Be the friend you need
On a chilly Tuesday morning, I sat in a room with roughly 50 other women. As a song softly played, we each wrote down on a piece of paper something we wish our friends knew about us. Moments later, the papers were anonymously read.
“I wish my friends knew I’m lonely.”
“I wish my friends knew I’m lonely in my marriage.”
“I wish I had more friendships….”
“I often feel like people can’t relate to me.”
On and on the papers were read and it was quickly becoming apparent that loneliness is something A LOT of women are experiencing. As the words rang out in that silent room, my mind raced with sadness for all these beautiful, amazing, talented, LONELY women.
As a person who has cried herself to sleep many nights because of loneliness, I knew by personal experience what these women were feeling. Feeling alone is one of the very worst feelings in the world. It’s toxic and it’s a known fact that people who have happy relationships tend to be healthier and live longer.

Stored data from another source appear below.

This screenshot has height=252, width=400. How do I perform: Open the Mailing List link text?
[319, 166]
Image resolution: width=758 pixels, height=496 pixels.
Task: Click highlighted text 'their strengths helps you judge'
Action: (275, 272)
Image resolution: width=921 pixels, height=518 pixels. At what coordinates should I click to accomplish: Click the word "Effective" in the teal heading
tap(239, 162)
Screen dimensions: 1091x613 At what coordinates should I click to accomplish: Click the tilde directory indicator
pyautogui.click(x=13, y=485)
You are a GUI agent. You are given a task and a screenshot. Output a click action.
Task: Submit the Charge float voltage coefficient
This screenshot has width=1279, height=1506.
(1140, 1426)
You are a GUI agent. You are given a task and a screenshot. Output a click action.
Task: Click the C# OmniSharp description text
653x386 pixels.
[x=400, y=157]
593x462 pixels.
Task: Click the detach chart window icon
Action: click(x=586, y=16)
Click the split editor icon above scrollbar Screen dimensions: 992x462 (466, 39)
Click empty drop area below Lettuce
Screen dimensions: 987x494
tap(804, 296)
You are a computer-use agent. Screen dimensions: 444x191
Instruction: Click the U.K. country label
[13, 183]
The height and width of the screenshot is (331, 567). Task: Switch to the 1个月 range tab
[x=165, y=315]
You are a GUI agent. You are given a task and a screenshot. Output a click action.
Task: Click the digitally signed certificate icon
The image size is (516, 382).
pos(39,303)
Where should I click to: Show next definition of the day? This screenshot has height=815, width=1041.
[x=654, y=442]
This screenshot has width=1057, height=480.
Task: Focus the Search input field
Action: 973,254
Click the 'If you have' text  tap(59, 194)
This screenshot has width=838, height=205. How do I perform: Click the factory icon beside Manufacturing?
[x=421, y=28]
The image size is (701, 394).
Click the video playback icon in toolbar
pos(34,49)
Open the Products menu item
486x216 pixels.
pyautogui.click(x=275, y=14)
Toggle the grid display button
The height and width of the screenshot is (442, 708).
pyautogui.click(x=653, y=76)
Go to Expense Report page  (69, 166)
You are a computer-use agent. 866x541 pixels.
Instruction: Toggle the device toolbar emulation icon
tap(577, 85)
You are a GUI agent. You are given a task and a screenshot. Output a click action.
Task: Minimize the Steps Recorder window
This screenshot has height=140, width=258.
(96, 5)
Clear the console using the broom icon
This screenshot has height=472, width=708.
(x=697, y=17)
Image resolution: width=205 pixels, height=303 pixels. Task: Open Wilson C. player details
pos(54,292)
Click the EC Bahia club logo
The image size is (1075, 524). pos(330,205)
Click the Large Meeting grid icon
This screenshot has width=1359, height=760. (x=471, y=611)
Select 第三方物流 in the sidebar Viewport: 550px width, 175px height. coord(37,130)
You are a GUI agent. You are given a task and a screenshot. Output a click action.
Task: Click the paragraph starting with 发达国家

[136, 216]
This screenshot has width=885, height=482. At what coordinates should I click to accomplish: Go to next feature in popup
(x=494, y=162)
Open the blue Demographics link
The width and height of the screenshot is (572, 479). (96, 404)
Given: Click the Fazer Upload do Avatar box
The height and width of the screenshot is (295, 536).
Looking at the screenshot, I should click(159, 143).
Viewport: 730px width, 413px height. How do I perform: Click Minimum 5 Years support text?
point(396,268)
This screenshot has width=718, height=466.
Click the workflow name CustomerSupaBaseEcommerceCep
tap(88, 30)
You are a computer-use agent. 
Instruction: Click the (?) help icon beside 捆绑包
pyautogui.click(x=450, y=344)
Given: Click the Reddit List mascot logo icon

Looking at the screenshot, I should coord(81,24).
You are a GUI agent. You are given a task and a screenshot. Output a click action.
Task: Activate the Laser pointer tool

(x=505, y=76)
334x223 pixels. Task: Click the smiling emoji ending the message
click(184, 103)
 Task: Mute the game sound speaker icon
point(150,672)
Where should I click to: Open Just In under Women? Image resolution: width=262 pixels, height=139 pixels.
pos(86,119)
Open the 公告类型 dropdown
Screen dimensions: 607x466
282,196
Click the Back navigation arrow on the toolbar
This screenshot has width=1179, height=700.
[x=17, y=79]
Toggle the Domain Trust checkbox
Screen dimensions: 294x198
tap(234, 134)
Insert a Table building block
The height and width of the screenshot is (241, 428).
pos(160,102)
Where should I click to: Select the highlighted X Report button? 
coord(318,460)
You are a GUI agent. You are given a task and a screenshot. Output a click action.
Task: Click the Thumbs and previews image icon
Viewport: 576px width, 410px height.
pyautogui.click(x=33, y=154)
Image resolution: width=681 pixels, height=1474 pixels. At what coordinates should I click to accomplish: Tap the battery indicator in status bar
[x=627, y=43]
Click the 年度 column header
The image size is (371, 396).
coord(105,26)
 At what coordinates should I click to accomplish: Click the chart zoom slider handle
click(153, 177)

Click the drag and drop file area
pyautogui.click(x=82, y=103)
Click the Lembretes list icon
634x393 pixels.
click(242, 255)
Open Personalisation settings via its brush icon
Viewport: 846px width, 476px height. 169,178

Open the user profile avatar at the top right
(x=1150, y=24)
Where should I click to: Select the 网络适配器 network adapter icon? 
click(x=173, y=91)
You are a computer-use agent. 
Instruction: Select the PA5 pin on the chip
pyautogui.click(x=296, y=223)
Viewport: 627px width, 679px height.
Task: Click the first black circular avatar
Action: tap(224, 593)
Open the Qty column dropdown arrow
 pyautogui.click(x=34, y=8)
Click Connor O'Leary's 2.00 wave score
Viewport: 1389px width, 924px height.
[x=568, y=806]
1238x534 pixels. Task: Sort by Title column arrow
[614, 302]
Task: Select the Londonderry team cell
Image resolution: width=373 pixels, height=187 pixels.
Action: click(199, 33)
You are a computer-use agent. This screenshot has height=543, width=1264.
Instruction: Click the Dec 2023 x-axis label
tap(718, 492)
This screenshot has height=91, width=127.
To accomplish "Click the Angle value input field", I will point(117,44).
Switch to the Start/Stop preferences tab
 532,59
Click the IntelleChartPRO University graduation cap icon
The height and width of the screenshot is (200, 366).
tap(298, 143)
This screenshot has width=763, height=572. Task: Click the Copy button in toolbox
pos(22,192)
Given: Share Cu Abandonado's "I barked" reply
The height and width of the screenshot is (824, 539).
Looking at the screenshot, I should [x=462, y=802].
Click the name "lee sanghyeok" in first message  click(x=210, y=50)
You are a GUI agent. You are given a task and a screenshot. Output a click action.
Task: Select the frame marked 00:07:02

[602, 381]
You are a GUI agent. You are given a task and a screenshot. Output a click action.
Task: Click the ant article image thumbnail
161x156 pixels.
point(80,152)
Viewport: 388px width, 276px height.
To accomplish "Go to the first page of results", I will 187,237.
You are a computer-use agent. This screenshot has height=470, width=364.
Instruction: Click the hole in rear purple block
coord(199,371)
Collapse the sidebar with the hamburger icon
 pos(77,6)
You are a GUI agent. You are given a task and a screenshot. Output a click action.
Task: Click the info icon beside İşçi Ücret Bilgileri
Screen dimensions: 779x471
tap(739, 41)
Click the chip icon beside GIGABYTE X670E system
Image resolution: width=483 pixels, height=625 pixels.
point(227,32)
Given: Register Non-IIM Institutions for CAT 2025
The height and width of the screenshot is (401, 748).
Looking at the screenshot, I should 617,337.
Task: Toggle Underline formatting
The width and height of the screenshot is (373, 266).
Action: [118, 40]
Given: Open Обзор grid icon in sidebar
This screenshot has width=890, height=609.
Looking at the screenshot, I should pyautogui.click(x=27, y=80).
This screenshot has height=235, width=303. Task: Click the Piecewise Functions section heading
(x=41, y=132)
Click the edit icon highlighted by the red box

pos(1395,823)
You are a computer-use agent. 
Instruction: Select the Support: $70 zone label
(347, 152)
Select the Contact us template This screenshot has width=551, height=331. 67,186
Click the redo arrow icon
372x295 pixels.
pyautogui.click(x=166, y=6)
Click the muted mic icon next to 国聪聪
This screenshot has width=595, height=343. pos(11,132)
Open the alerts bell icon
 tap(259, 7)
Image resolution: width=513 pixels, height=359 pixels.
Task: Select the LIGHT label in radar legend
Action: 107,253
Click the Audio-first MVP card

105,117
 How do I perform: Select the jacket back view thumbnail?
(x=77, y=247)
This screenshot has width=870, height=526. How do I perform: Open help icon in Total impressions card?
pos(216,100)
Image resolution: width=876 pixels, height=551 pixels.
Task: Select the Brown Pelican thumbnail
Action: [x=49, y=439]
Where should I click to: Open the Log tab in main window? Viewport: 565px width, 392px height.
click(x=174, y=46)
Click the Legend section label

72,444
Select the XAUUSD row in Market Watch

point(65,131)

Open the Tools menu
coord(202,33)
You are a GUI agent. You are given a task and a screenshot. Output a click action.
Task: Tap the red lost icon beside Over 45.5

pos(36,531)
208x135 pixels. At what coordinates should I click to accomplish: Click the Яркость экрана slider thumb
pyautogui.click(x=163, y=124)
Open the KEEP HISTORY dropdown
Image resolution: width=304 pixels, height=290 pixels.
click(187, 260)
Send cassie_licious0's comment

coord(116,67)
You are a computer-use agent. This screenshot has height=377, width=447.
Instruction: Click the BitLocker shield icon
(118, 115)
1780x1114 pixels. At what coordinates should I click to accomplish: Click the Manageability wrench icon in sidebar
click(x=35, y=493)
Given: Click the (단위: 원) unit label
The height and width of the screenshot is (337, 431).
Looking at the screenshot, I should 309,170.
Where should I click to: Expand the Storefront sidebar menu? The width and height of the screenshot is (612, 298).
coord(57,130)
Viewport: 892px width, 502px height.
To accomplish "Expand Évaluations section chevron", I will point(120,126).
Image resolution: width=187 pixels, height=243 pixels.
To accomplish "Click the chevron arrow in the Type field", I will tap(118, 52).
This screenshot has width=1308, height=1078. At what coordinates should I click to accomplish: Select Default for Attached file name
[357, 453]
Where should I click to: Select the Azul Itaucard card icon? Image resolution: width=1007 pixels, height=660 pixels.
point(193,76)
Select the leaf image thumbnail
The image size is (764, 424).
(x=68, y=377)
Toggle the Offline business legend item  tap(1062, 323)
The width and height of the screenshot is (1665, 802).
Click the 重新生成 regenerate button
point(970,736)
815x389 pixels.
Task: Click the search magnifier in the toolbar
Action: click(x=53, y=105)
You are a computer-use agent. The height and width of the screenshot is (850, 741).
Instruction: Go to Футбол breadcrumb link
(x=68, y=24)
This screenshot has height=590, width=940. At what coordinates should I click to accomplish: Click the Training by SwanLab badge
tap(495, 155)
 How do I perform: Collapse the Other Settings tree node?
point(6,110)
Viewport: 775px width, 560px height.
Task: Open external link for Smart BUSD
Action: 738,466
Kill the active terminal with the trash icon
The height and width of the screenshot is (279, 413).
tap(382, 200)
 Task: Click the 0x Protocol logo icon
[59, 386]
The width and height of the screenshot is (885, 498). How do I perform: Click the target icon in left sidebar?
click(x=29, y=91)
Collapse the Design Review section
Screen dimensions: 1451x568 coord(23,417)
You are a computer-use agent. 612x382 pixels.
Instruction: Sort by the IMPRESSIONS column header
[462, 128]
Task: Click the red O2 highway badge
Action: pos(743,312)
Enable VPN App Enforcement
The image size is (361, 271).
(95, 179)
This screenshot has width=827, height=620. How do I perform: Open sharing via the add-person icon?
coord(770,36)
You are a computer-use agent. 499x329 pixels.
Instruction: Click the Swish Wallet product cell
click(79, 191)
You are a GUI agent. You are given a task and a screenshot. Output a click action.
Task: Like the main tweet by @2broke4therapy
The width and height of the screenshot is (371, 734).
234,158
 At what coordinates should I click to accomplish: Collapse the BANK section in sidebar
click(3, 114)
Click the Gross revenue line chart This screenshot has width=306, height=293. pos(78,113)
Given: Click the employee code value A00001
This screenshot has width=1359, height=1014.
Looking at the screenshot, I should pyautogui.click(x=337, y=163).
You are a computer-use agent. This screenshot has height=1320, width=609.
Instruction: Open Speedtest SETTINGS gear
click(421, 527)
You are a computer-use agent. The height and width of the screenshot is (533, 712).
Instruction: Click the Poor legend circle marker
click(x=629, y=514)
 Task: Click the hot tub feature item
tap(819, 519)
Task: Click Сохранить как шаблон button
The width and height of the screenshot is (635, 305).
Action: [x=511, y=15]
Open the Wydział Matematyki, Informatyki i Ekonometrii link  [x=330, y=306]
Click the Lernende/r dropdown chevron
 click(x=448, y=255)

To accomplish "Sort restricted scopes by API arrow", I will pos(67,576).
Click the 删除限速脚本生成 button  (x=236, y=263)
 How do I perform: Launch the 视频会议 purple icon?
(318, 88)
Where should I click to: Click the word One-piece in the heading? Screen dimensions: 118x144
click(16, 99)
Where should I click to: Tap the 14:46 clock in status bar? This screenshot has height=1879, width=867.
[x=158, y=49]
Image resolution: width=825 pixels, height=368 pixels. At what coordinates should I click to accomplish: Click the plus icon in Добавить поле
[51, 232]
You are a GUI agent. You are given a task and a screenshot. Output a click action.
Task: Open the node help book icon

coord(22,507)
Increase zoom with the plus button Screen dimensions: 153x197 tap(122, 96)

Loneliness doesn’t ache my heart like it used to, but it took years and years of practice and intentionality to be where I am now. Although my relationships aren’t perfect, I do have one really important piece of advice. For me, this action step is everything.
Be the friend you need.
Be the one who picks up the phone. Be the one who delivers flowers and coffee. Be the gal who plans things and invites everyone. For a day, pretend you’re outgoing. And the next day, wake up and pretend again and again, until smiles and genuine friendliness become a way of life. Look at each person, knowing in your heart just how dang important she is. Talk to people, knowing everyone has an important story and seek to be a person who learns from everyone.
The world needs YOU to be the friend YOU need. Need someone to call? Be the caller. Need someone to plan something? Be the planner.
Be gutsy. Be the one who goes first. You never know who’s life you’ll change.